Яков Гаврилович не понял того, что с ним случилось. В продолжение всей своей жизни он убеждал себя, что решимость и твердость – лучшее средство для успеха. И научные и практические цели достигаются этим испытанным путем. Ученому и администратору остается лишь совершенствоваться в искусстве быть суровым и непреклонным. В этом жизненном правиле не было места для чувств. Страдания тех, кого эти правила ущемляли, оправдывались соображениями целесообразности, интересами общества и государства. Печально, конечно, что жизнь и страдания неотделимы, природа подтверждает это на каждом шагу, но что может сделать человек там, где сама природа бессильна? Так в сознании Студентов а утвердилось убеждение, что решимость и твердость тождественны со справедливостью и мудростью.

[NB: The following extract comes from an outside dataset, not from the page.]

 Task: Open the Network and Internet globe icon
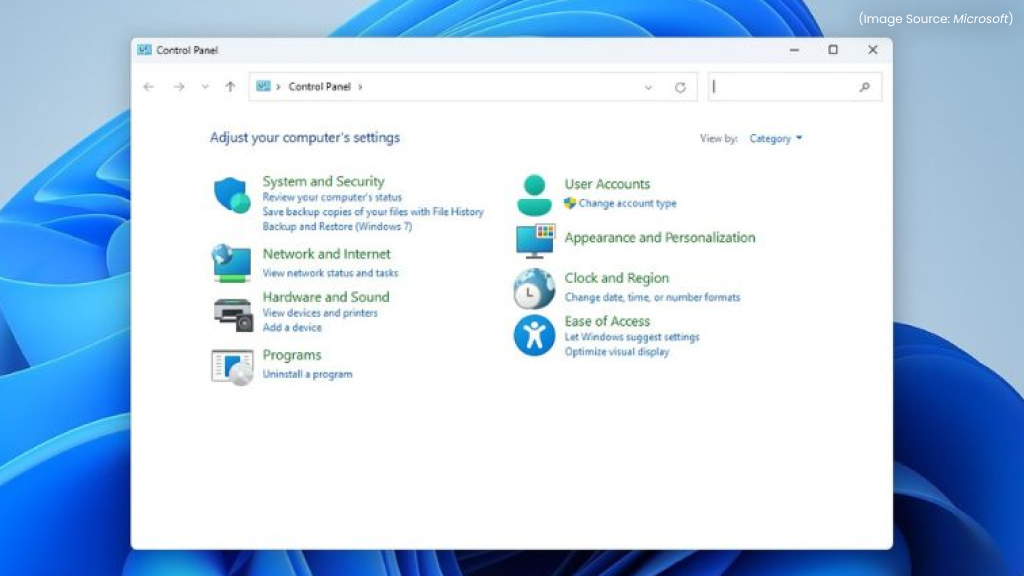(232, 263)
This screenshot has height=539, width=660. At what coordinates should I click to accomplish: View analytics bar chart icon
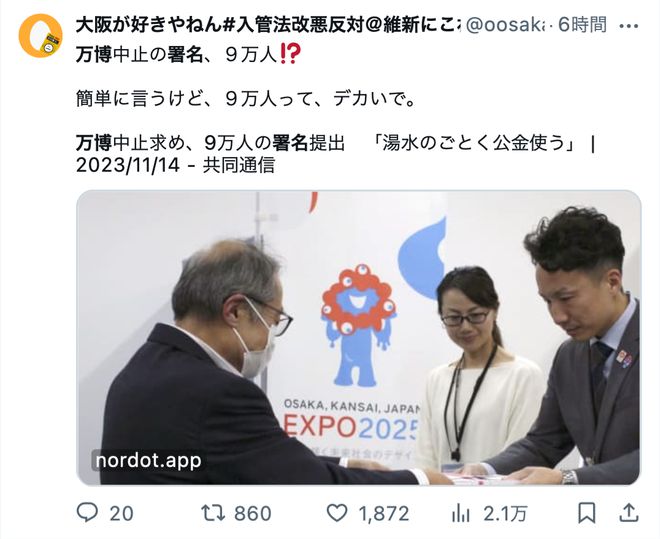(x=460, y=513)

Никакая болезнь не поразила Студенцова, никакой механизм не разладился в нем, и психически и физически ничего не случилось. Призадумавшись над тем, как его деятельность отражается на окружающих – легко ли людям сносить его решимость и твердость – он дал этим волю голосу совести и пробудил в себе человечность. Яков Гаврилович разглядел правду в ее истинном виде: непогрешимой, сомнительной и противоречивой. Разноликая и разноголосая, она не могла быть иной, потому что была детищем правды и неправды.

13

Прошел месяц, стояла теплая пригожая осень. В институте экспериментальной онкологии настали трудные дни. Комиссия советского контроля, обследовавшая институт, пришла к заключению, что жалоба Михайлова – сплошная клевета, и рекомендовала его уволить. Назначенное по этому случаю отчетно–перевыборное собрание партийной организации прошло оживленно, и во вновь избранное бюро, кроме Студенцова и Сухова, вошел Сорокин, избранный впоследствии секретарем. На него также возложили обязанности заместителя директора по научной части. На собрании сотрудников, состоявшемся в обширном конференц–зале, выступил между прочими и Андрей Ильич. Хотя его речь вызвала много разговоров и долго потом вспоминали о ней, нельзя сказать, чтобы она одинаково всех удовлетворила. Выступление разделило аудиторию на лагери. Студенцов безоговорочно поддержал своего заместителя.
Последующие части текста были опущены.